The “Hamburg Summit's” programme consisted of expert panels and keynote speeches. The conference design invited the active participation of the audience in open discussions and fostered a vivid exchange among all participants.
The panel topics of the “Hamburg Summit” 2012 were:
Current Situation Of The World Economy: The Roles Of China And Europe
Slowing growth and slumping consumer confidence in the US and most of Europe lead to a grim outlook for the world economy. Even the world’s economic lighthouse China cannot fully enjoy its rise since its export-dependency still needs the West as its market. Being Washington’s biggest lender China has piled up huge reserves in US Dollars and also in Euros. It therefore carefully watches the debt crises in the United States and the Euro zone. While the world is in need of China’s economic strength, China is in need of strategic readjustment of its growth model to gain new sources of growth within its domestic market. This panel will discuss the state of the world economy and China‘s and Europe‘s strategies to revitalize and consolidate global growth.

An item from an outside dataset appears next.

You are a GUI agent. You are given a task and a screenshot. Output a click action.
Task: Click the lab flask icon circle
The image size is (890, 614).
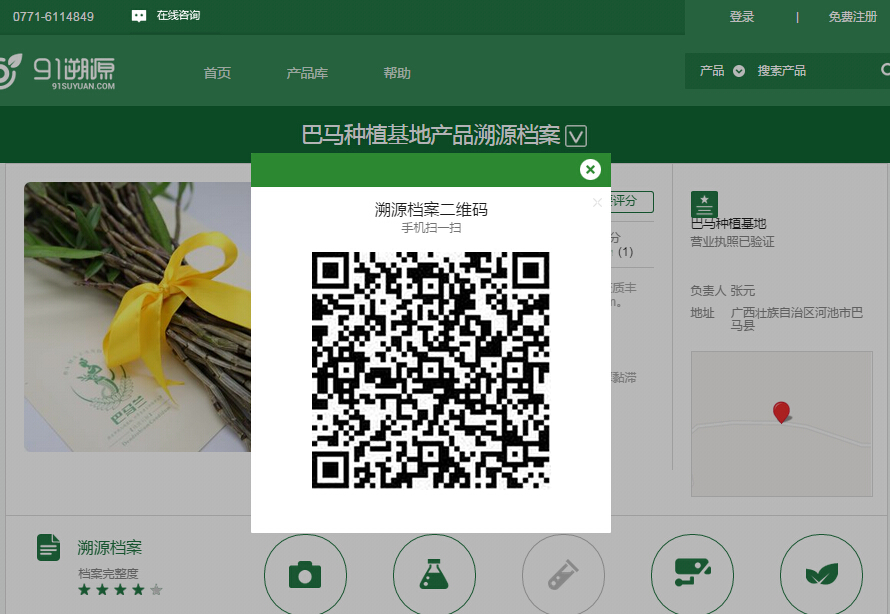pyautogui.click(x=434, y=575)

Cities house more than half of the world’s population and surely the trend of urbanisation will continue. To reduce energy consumption and greenhouse-gas emissions, individually tailored actions to the particular needs of each city are required. Smart technologies to improve the efficiency and effectiveness of utility systems and services are needed to green already existing power, transport, water and waste systems. This panel will discuss solutions and strategies of intelligent infrastructure such as e-mobility and sustainable planning to transform today’s cities into smart cities of tomorrow.
Eu-China Trade Relations: An Unbalanced Partnership?
Transnational trade fosters the international economic development. Tariff reductions, especially in times of crises, could boost trade and therefore contribute to the economic recovery. But international trade in goods and services still faces numerous tariff and non-tariff barriers. However, the current trade negotiation-round of the WTO, the Doha development round, is on hold, maybe close to fail. The often used tit for tat-tactic or the not in my backyard-attitude do not help to solve these problems. This panel will discuss possible scenarios of the world trade system and the roles of China and Europe.
Raw Material Supply For China And Europe
The rapid economic growth in developing countries has caused a tremendous increase in raw materials consumption including rare earths but most industrialized countries have underrated this topic for too long. In order to ensure their supply of raw materials’ countries like China develop new markets where they face competition with developed countries. This panel will discuss possible strategies to ensure a long-term global distribution.
Liberalisation Of The Rmb
The debt crises in Eurozone countries and in the US put pressure on the Euro and the US Dollar. In contrast to this, China’s fast-expanding economy and growing external trade will lead the RMB ultimately to reach an international status truly reflecting its economic weight and trade scale. The country slowly pushes the internationalisation of its currency. RMB trade settlement will not only provide opportunities for Chinese and foreign banks to strengthen and introduce RMB services to their corporate clients even though it largely remains a non-convertible currency. These companies can integrate RMB into their central currency-management. This panel will discuss opportunities for banks and companies and will dare a forecast on the future development of the RMB.
Strategies For China And Europe In A Multipolar World
As the world experiences continuous and sometimes unforeseeable changes and society is plagued by economic and political crises, there is an urgent need for decision-makers to rethink their strategies towards tackling current and future challenges. The panel will discuss the importance for companies to monitor the world economy if they are to be prepared for what the future brings and the difficulties they face. Furthermore, it will debate how governments and international institutions can influence global economic development.